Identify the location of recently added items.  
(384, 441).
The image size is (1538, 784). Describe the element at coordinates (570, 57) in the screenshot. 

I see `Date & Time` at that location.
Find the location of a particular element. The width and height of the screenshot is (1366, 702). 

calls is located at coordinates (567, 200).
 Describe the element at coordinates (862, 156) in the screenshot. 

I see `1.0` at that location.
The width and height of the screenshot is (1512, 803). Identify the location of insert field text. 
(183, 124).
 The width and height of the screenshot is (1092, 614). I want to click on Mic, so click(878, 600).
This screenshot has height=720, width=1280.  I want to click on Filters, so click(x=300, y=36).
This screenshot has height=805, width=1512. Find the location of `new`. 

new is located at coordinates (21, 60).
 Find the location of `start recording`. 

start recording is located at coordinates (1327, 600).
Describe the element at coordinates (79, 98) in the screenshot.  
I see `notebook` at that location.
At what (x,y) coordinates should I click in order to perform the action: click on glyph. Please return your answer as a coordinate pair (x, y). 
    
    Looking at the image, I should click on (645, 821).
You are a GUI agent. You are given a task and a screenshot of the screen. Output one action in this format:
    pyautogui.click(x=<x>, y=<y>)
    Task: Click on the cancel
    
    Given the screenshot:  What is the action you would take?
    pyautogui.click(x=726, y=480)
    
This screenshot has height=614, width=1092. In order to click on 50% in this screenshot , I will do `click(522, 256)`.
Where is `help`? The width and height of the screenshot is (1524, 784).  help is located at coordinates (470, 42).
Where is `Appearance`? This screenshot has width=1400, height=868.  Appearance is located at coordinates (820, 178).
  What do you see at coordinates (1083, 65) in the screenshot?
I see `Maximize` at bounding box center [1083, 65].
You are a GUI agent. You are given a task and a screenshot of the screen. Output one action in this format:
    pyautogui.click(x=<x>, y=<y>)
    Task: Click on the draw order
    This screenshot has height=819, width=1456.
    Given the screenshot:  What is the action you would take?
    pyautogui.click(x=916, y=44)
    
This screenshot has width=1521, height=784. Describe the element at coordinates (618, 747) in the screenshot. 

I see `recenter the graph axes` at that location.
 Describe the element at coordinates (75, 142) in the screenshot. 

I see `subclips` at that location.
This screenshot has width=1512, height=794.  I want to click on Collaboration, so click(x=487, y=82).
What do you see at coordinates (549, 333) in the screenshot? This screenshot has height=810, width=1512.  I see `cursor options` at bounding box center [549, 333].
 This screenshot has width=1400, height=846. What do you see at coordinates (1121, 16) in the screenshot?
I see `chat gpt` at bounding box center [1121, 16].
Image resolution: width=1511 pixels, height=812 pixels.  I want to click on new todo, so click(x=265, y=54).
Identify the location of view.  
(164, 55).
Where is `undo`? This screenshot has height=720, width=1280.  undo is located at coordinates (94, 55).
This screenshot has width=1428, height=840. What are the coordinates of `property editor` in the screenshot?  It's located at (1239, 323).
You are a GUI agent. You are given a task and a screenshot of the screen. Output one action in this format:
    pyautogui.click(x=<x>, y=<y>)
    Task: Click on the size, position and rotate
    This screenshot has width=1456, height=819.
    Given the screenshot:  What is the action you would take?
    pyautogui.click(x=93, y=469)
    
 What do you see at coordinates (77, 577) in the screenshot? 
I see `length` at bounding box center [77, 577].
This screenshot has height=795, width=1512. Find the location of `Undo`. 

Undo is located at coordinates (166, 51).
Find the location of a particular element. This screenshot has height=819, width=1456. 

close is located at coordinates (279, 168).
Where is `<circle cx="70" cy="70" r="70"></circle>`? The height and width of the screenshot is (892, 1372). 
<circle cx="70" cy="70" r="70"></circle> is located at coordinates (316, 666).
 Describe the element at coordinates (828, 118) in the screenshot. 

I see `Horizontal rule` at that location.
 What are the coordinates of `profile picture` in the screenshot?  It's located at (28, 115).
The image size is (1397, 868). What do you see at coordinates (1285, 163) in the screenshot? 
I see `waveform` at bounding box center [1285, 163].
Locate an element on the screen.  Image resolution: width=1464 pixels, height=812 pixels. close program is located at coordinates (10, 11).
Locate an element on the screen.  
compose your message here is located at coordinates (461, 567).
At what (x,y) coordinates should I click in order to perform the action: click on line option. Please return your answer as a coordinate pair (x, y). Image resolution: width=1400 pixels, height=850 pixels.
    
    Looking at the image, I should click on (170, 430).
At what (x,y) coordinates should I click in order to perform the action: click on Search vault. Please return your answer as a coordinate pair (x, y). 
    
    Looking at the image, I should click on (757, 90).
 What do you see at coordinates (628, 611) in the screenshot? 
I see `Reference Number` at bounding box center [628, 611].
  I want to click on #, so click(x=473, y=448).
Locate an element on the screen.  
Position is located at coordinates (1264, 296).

Task - Count how many lines of the records above contain the string "answer". Reply with the number alone.

Reply to the task - 3